Hemingway’s ID & first drafts © The Morgan Library & Museum. JFK Presidential Library and Museum. Pic: Graham S. Haber
The creators of a new Ernest Hemingway exhibition claim that they want to humanize the larger-than-life author. Ernest Hemingway: Between Two Wars at the Morgan Library & Museum is the first ever large-scale exhibition devoted to one of the most celebrated writers of the twentieth century.
The Hemingway exhibition explores the most dynamic period of the author’s creative life, from 1918 to the aftermath of World War II, and his recurrent theme of confronting the fullness of life – and the finality of death – with grace and courage.
There are almost 100 rarely seen manuscripts, letters, photographs and personal belongings from Hemingway’s life, which tell the story of his struggles and triumphs, including his time as a wartime Red Cross driver and the period he spent in Paris with F. Scott Fitzgerald.
Tom Putnam, director of Boston’s John F Kennedy Library & Museum, which helped create the exhibition, said: “We are thrilled to collaborate with the Morgan on this exhibition capturing Hemingway as he revolutionized the literary landscape.
“The Nobel-Prize laureate is often portrayed as a larger-than-life figure.
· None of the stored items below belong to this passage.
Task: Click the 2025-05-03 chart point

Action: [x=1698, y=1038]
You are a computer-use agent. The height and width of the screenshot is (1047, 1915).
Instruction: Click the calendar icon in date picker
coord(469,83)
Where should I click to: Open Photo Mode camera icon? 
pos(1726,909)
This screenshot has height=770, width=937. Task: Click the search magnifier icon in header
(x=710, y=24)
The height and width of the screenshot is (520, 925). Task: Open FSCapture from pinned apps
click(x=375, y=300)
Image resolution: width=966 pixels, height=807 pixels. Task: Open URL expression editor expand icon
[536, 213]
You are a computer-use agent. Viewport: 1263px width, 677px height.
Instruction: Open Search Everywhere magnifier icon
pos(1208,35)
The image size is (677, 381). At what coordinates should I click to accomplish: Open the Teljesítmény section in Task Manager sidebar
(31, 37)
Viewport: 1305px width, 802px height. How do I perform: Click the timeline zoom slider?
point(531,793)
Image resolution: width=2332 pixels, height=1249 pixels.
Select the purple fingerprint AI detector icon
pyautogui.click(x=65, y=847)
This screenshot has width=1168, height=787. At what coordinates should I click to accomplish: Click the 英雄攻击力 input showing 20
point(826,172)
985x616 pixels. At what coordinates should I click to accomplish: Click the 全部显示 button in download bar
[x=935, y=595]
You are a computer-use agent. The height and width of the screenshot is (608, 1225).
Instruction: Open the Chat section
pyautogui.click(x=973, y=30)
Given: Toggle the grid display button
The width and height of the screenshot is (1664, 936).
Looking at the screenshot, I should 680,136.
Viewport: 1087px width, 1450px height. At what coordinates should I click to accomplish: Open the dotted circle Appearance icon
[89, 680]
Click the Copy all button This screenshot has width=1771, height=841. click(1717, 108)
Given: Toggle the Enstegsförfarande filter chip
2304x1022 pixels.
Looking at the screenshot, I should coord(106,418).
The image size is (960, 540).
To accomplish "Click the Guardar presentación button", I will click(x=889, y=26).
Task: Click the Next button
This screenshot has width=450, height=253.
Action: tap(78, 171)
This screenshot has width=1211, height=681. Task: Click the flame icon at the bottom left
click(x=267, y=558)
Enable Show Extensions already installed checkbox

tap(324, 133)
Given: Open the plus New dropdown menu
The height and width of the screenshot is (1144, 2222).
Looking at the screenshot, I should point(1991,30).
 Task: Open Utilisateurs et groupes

The materials on display – most for the very first time – will serve to humanize the man and edify his creative talent.”
Colin B. Bailey, director of the Morgan, said: “It is impossible to talk about the history of twentieth-century American literature…or world literature for that matter…without talking about Ernest Hemingway early in the conversation.
“His novels such as The Sun Also Rises, A Farewell to Arms, and For Whom the Bell Tolls are among the best-known and acclaimed books of the modern era.
“His style of writing turned literature on its head. This landmark exhibition offers an intimate view of one of the icons of American literature.”